Pay Reporting Proposal could help US Government enforce Equal Pay Laws
By C. Ryan Barber, from The National Law Journal
At a White House event Friday honoring the seventh anniversary of the Lilly Ledbetter Fair Pay Act, federal officials laid out a proposal to have private companies include pay data in annual reports on the race, gender and job categories of their employees.
President Barack Obama said the more detailed reports would “help us do a better job enforcing existing equal pay laws,” underscoring the Equal Employment Opportunity Commission’s point that the added data would buoy its efforts to sniff out cases of pay discrimination.
The proposal, if adopted, would do more than just sharpen the commission’s regulatory teeth. It would make the commission a bigger player in combating employment discrimination—an area that has been dominated by private prosecutions.
“It really has fallen to individual employees, and employees who join together, to be the primary enforcement mechanism for anti-discrimination laws. This could represent an important shift in that,” said Katherine Kimpel, the managing partner of Sanford Heisler Kimpel’s office in Washington, who teaches a course on anti-discrimination law at Yale Law School.
Although additional funding will be needed for the commission to take on a more formidable role, Kimpel said the proposal would make the agency a more meaningful partner in the enforcement of pay discrimination.
“What this is going to identify are those really egregious violations,” she said.
But after an initial review of the proposal, members of the defense bar raised doubts about whether the additional reporting requirement would have the desired effect.
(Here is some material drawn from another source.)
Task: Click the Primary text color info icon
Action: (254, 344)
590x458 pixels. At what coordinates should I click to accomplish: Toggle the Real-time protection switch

At the core of their skepticism was the belief that the annual submissions—known as Employer Information Reports, or EEO-1s—would give rise to unreliable conclusions about differences in pay.
The forms list 10 employee categories, descending from “executive/senior official” to “service workers.” Federal contractors with at least 50 employees and companies with more than 100 employees are required fill out the gender and racial makeup of their workforce in each category.
Brett Coburn, a partner in the Atlanta office of Alston & Bird, said compensation within those categories can vary for entirely legitimate reasons, such as an employee’s experience level and education.
“The biggest issue, as I see it, is the report asks for a bunch of data that, at the end of the day, isn’t going to be very useful. Garbage in is only going to give you garbage out, so to speak,” Coburn said.
“I’m not sure how you would use the information this proposal calls for to even identify potential issues,” he added. “Basically it’s creating a game that doesn’t really have a result at the end of the day.”
Coburn said companies generally do not spend much time scrutinizing their EEO-1 reports. The task of completing those reports, he said, is treated as a “nonevent.” But if the requirement for pay data is adopted and begins in September 2017, as the commission hopes, companies will spend more time scrutinizing their reports, he said. The stakes will be raised.
For many companies, the new requirement would represent an “operational and administrative intrusion,” said Gregory Keating, chairman of Choate, Hall & Stewart’s labor employment and benefits group. (Kimpel, the plaintiff’s bar member, described the notion of an administrative hassle as “uncompelling.”)
Keating said the commission has put forth its proposal with the understanding that it will be easy for companies to incorporate W-2 forms into their annual reports. That process, he said, is not as simple as flipping a switch.
In a prepared statement, the commission’s chairwoman said the proposal would benefit businesses, allowing them to better comply with anti-discrimination laws after analyzing their own compensation practices.
“More than 50 years after pay discrimination became illegal it remains a persistent problem for too many Americans,” said Jenny R. Yang, chairwoman of the commission. “Collecting pay data is a significant step forward in addressing discriminatory pay practices. This information will assist employers in evaluating their pay practices to prevent pay discrimination and strengthen enforcement of our federal anti-discrimination laws.”
The proposal’s Feb. 1 publication in the Federal Register will open a two-month comment period. Keating said the new proposal unquestionably opens a new area of exposure, and he expects “a lot of comment is going to flow.”
“Big picture, I think this is a momentous development that will have major impact that will garner the immediate attention of the business community because it represents a draconian shift,” Keating said.
“This isn’t an area of exposure where the stakes are insignificant or the litigation wouldn’t be complex and protracted,” he said. “We’re talking about potential challenges down the road to perceived systemic pay disparities. Those types of litigation are complex and protracted and expensive.”